Domenico Gaetano Maria Donizetti (29 November 1797 – 8 April 1848) was an Italian composer, best known for his almost 70 operas. Along with Gioachino Rossini and Vincenzo Bellini, he was a leading composer of the bel canto opera style during the first half of the nineteenth century and a probable influence on other composers such as Giuseppe Verdi. Donizetti was born in Bergamo in Lombardy. At an early age he was taken up by Simon Mayr who enrolled him with a full scholarship in a school which he had set up. There he received detailed musical training. Mayr was instrumental in obtaining a place for Donizetti at the Bologna Academy, where, at the age of 19, he wrote his first one-act opera, the comedy Il Pigmalione, which may never have been performed during his lifetime.
An offer in 1822 from Domenico Barbaja, the impresario of the Teatro di San Carlo in Naples, which followed the composer's ninth opera, led to his move to Naples and his residency there until production of Caterina Cornaro in January 1844. In all, 51 of Donizetti's operas were presented in Naples. Before 1830, success came primarily with his comic operas, the serious ones failing to attract significant audiences. His first notable success came with an opera seria, Zoraida di Granata, which was presented in 1822 in Rome. In 1830, when Anna Bolena was first performed, Donizetti made a major impact on the Italian and international opera scene shifting the balance of success away from primarily comedic operas, although even after that date, his best-known works included comedies such as L'elisir d'amore (1832) and Don Pasquale (1843). Significant historical dramas did succeed; they included Lucia di Lammermoor (the first to have a libretto written by Salvadore Cammarano) given in Naples in 1835, and one of the most successful Neapolitan operas, Roberto Devereux in 1837. Up to that point, all of his operas had been set to Italian libretti.

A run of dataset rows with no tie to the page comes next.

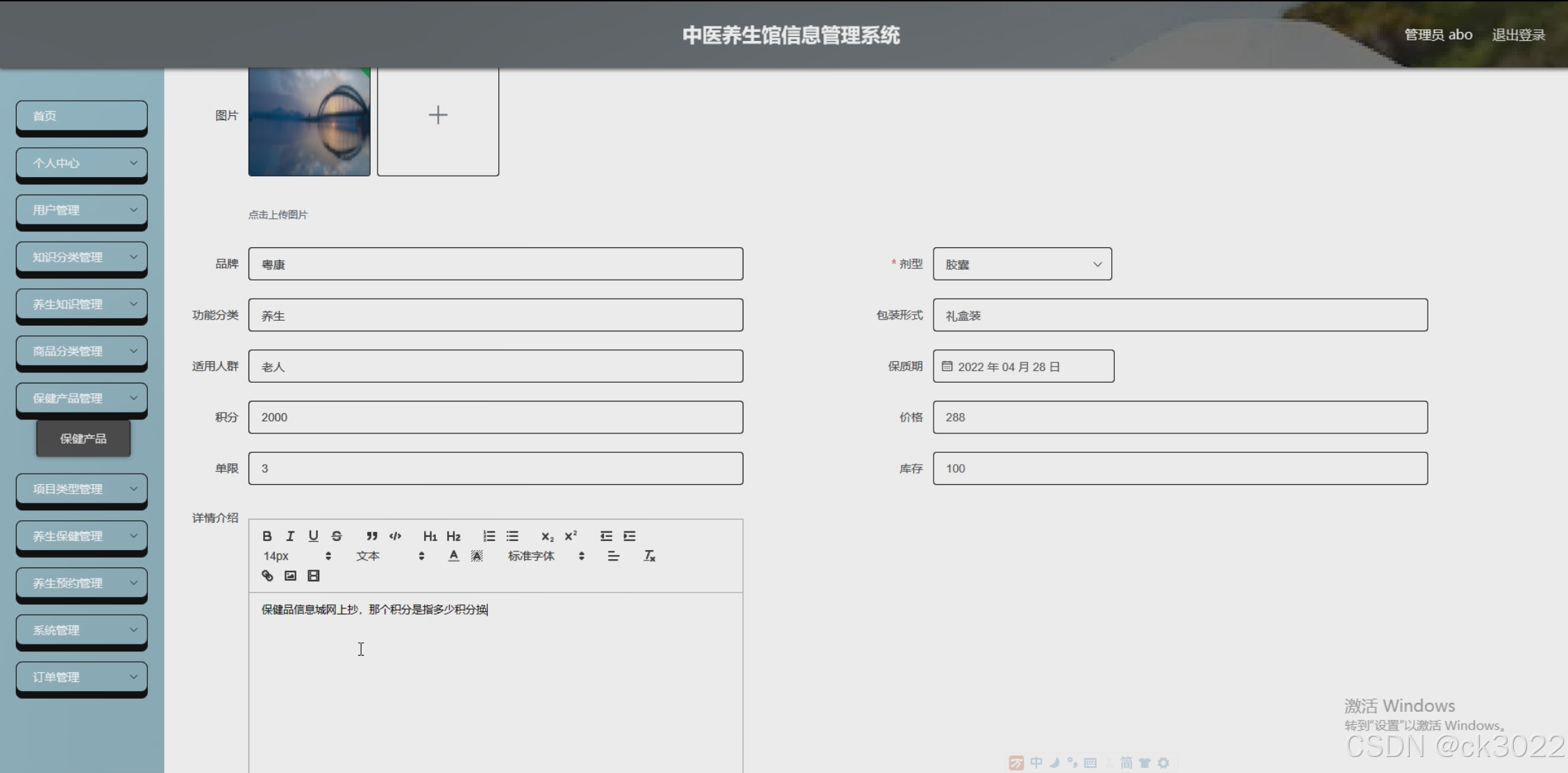Screen dimensions: 1568x773
Task: Expand the 用户管理 sidebar menu
Action: (81, 210)
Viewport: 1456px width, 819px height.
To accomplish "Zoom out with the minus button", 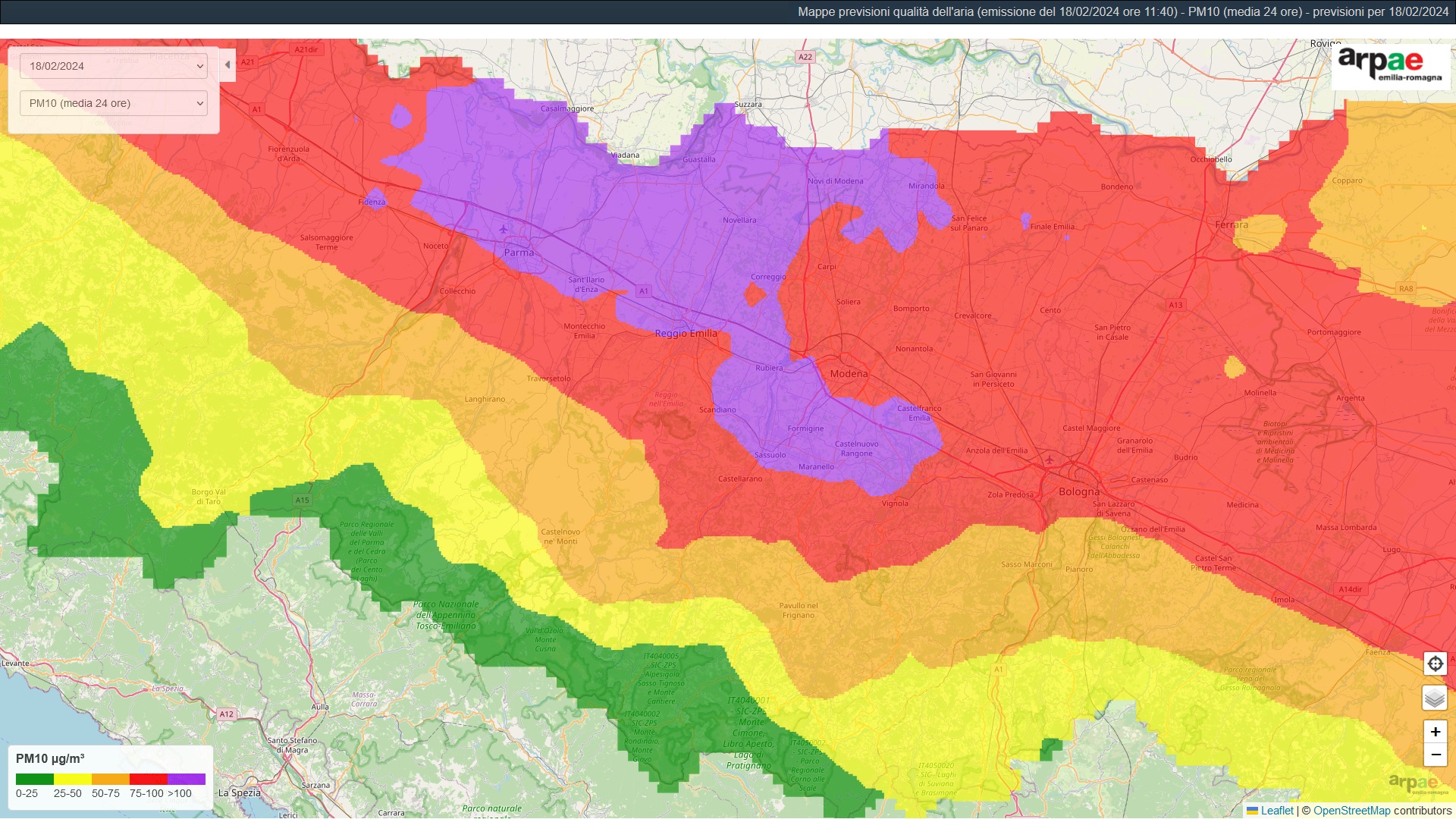I will 1435,755.
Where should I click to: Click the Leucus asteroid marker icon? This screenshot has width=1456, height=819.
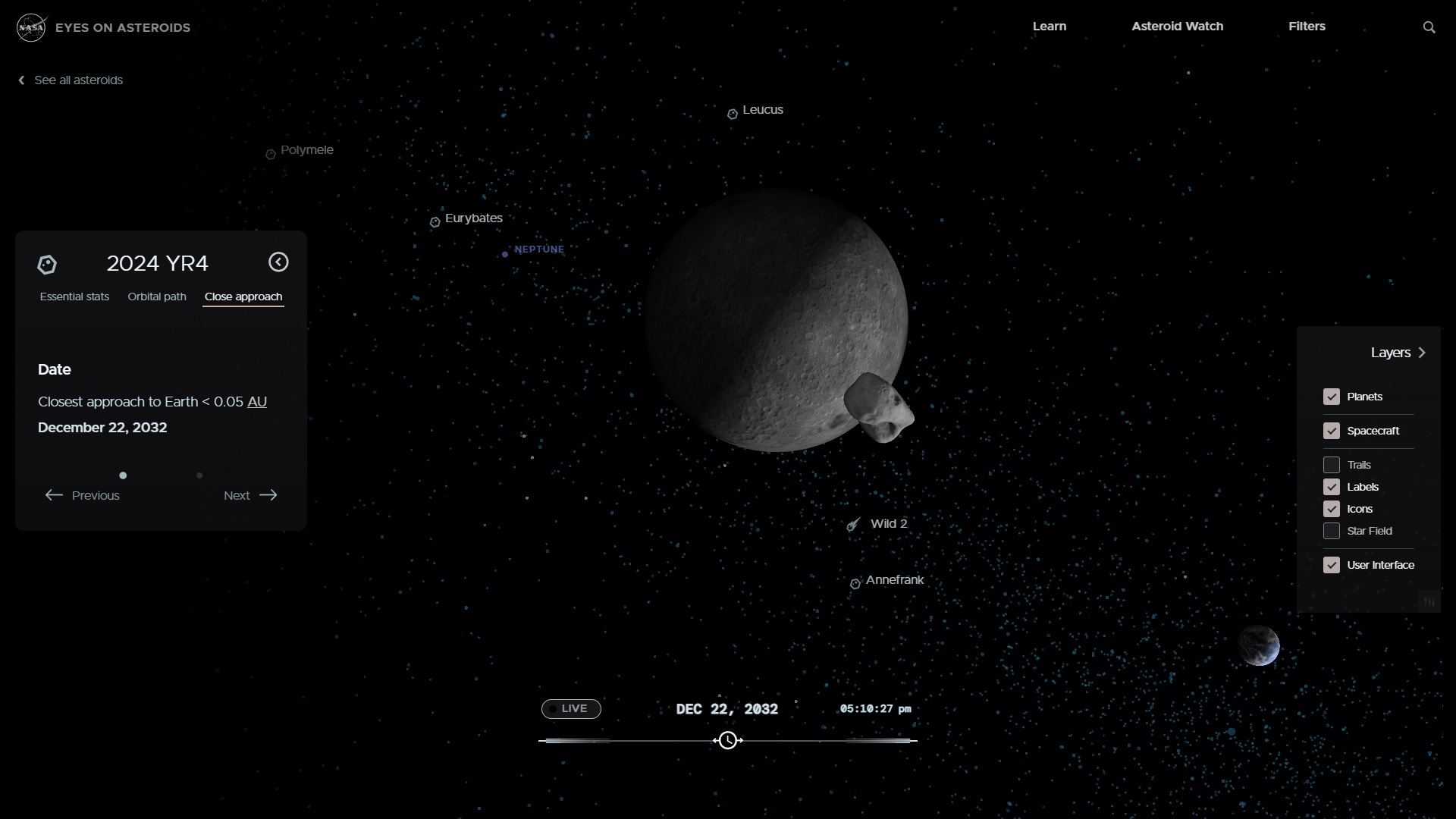pyautogui.click(x=733, y=115)
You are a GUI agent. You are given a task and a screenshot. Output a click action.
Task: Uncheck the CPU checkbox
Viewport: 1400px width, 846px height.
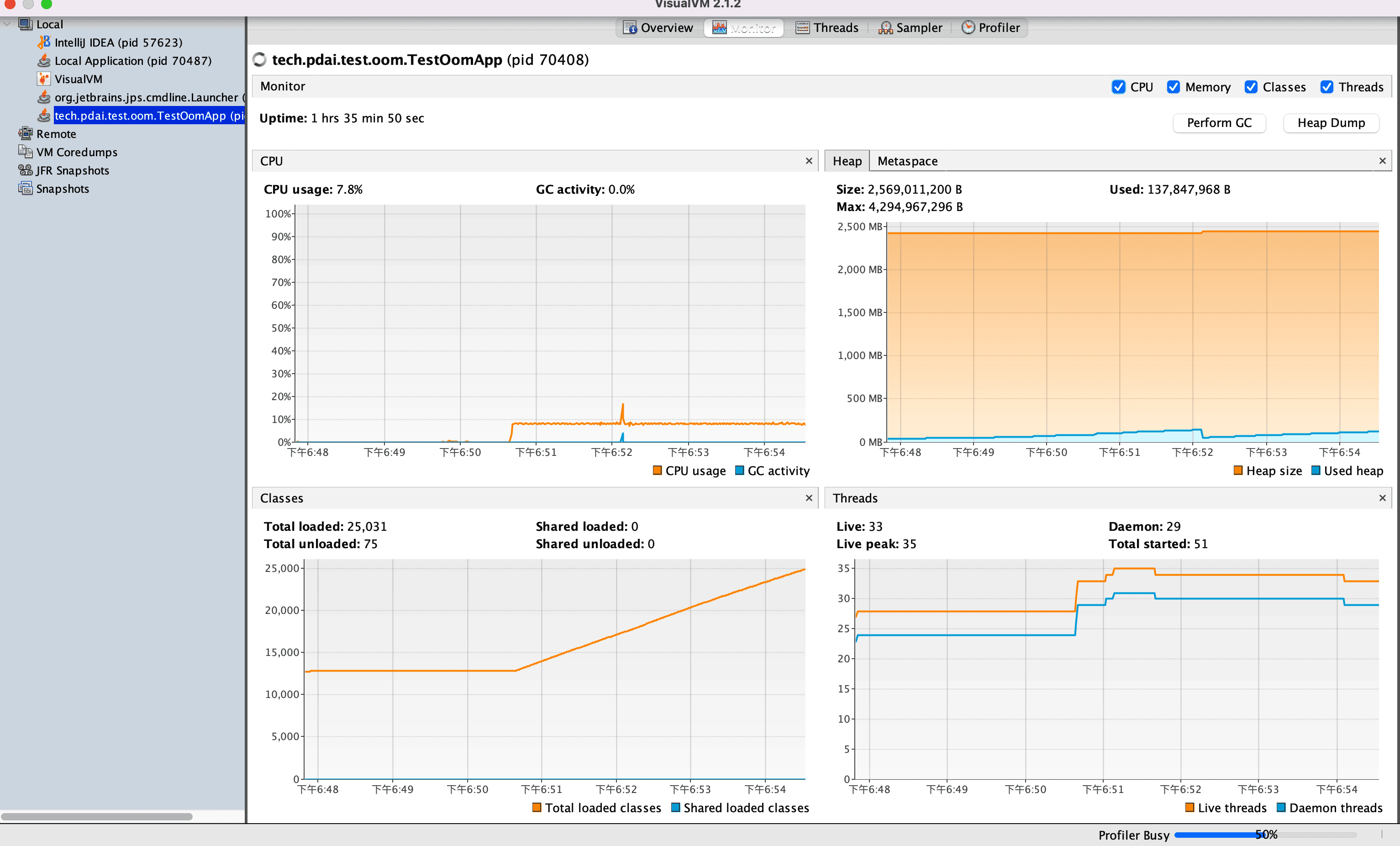(1118, 87)
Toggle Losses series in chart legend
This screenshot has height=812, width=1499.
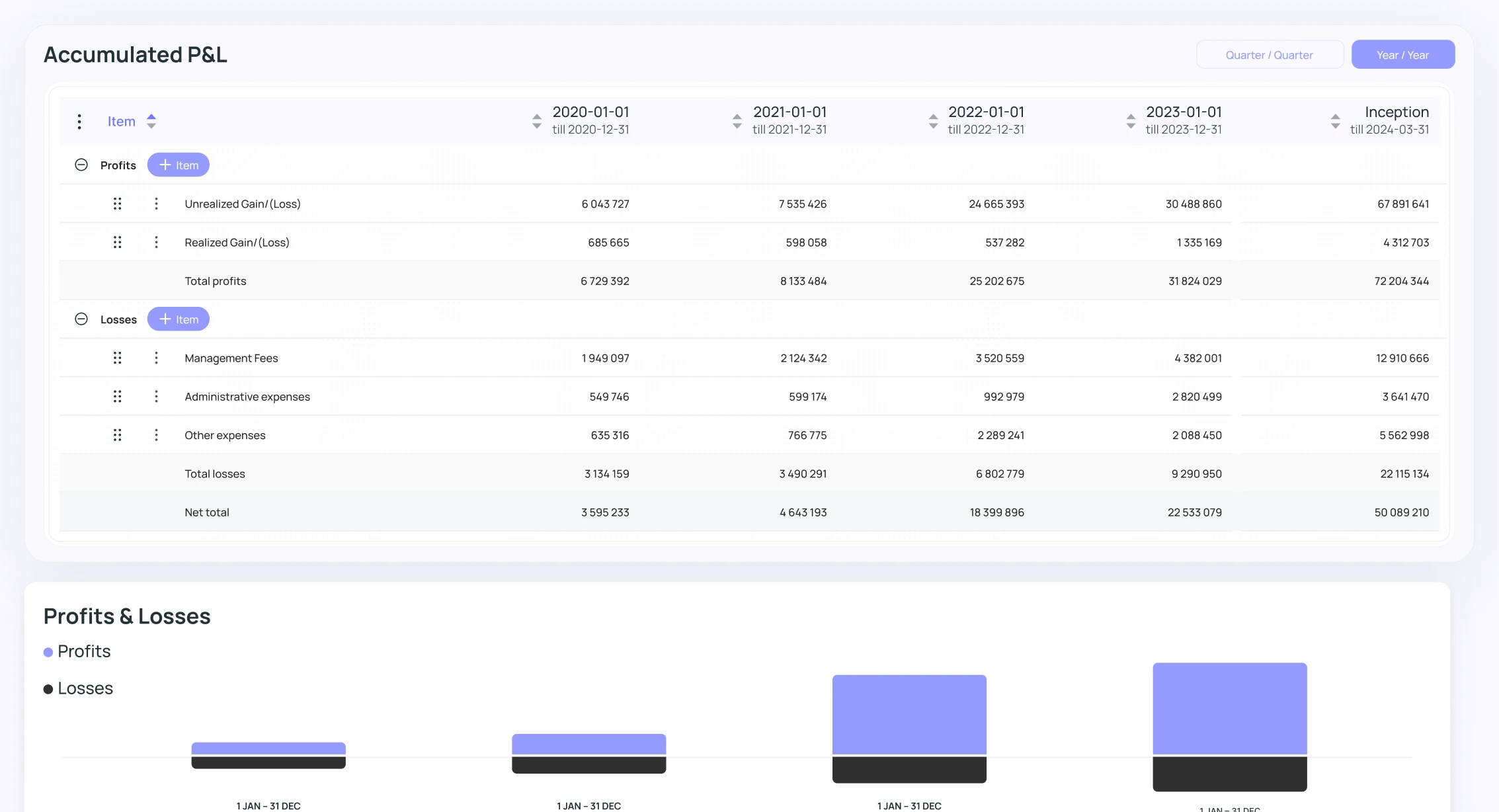(x=78, y=688)
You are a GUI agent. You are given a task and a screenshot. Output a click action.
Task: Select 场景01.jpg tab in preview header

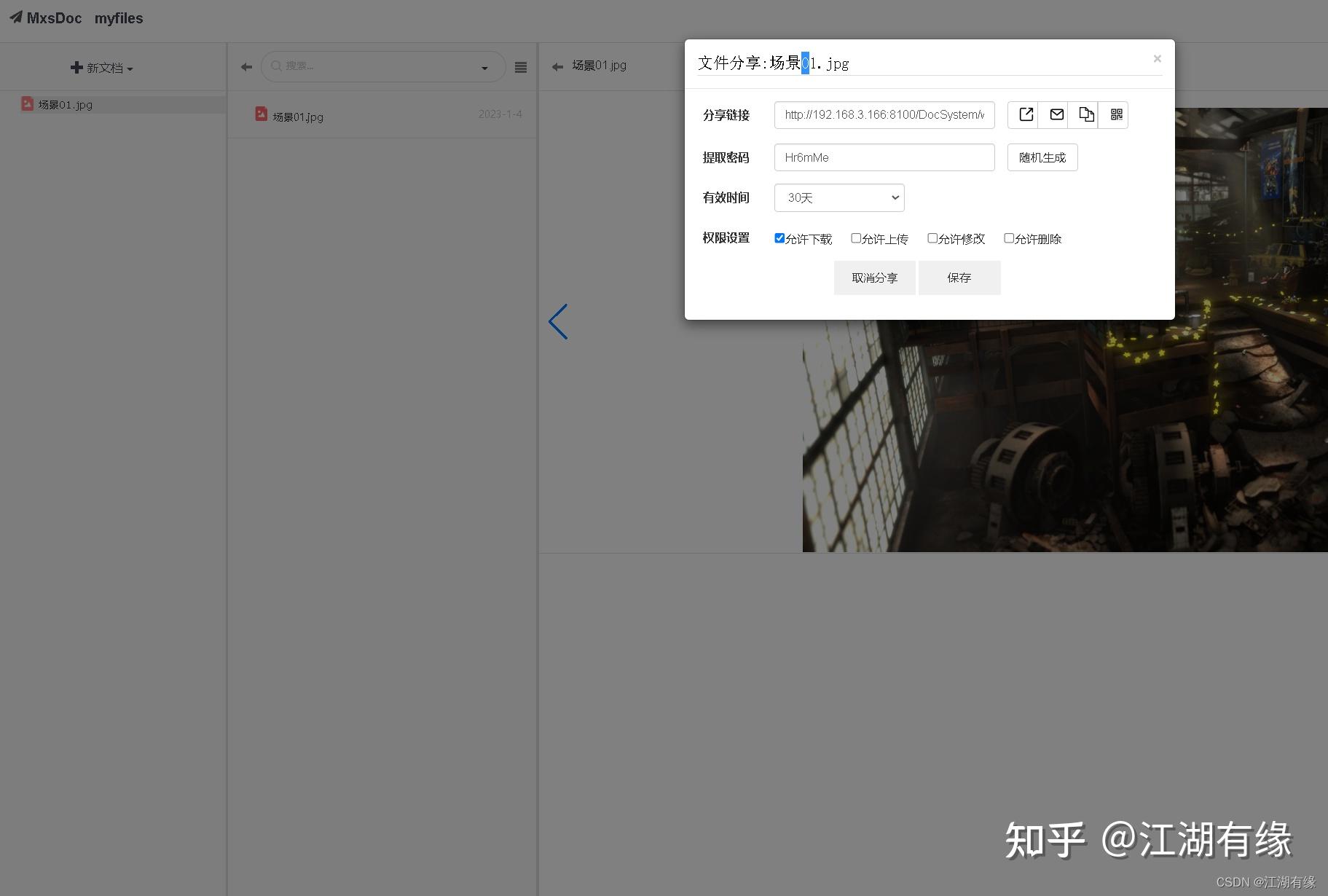pyautogui.click(x=597, y=65)
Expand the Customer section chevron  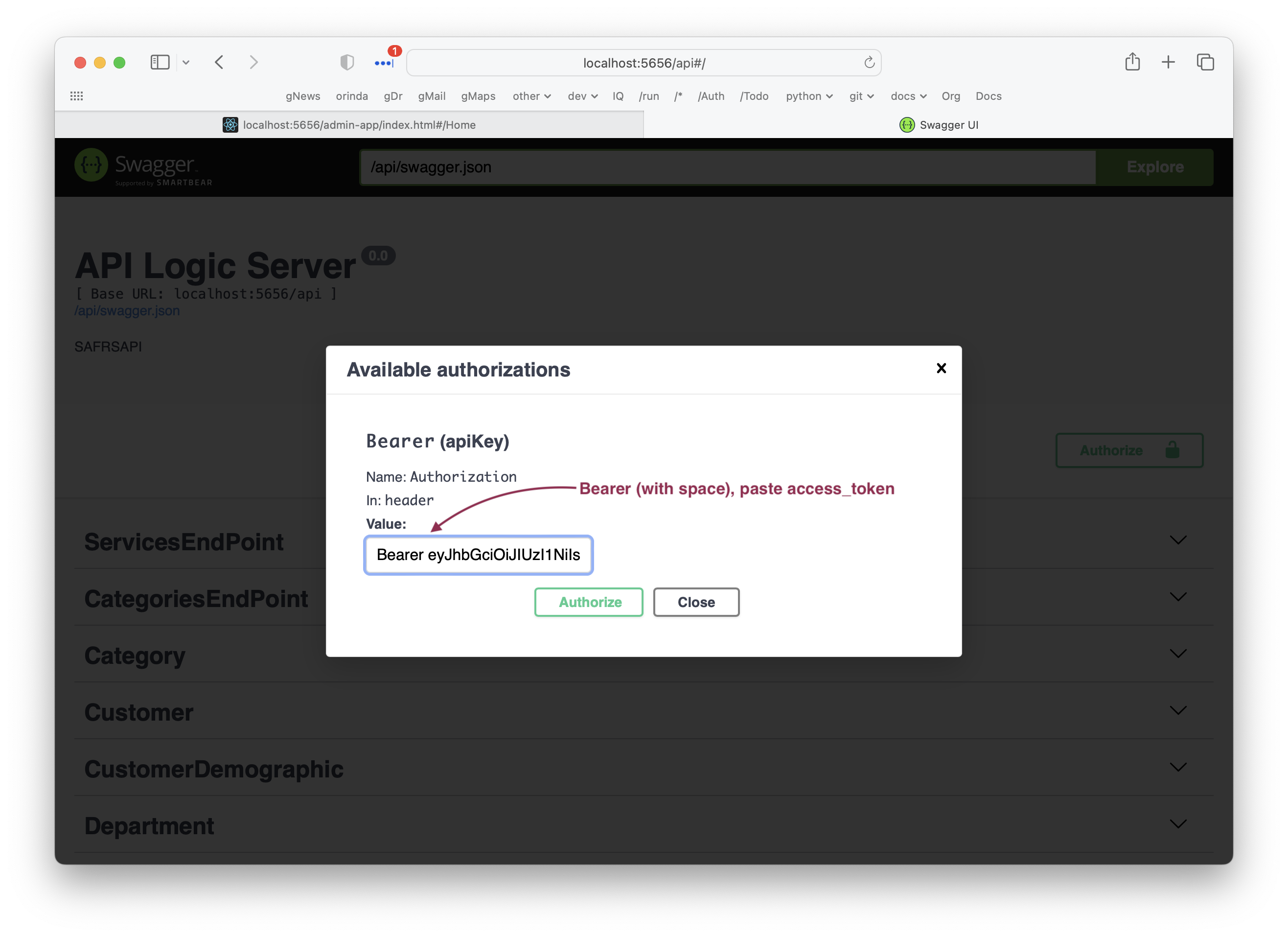point(1178,710)
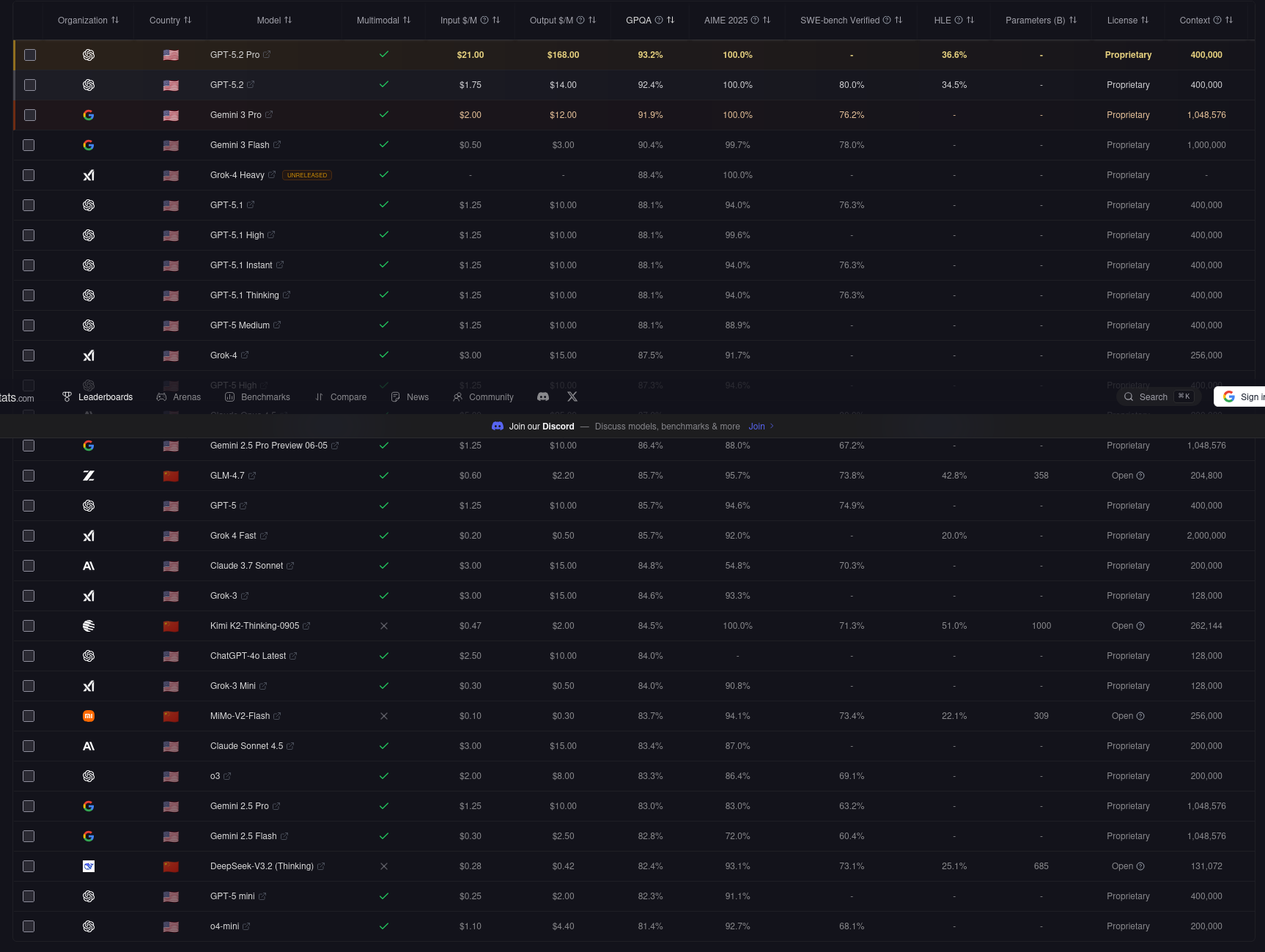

Donizetti found himself increasingly chafing against the censorship limitations in Italy (and especially in Naples). From about 1836, he became interested in working in Paris, where he saw greater freedom to choose subject matter, in addition to receiving larger fees and greater prestige. From 1838, beginning with an offer from the Paris Opéra for two new works, he spent much of the following 10 years in that city, and set several operas to French texts as well as overseeing staging of his Italian works. The first opera was a French version of the then-unperformed Poliuto which, in April 1840, was revised to become Les martyrs. Two new operas were also given in Paris at that time. Throughout the 1840s Donizetti moved between Naples, Rome, Paris, and Vienna, continuing to compose and stage his own operas as well as those of other composers. From around 1843, severe illness began to limit his activities. By early 1846 he was obliged to be confined to an institution for the mentally ill and, by late 1847, friends had him moved back to Bergamo, where he died in April 1848 in a state of mental derangement due to neurosyphilis.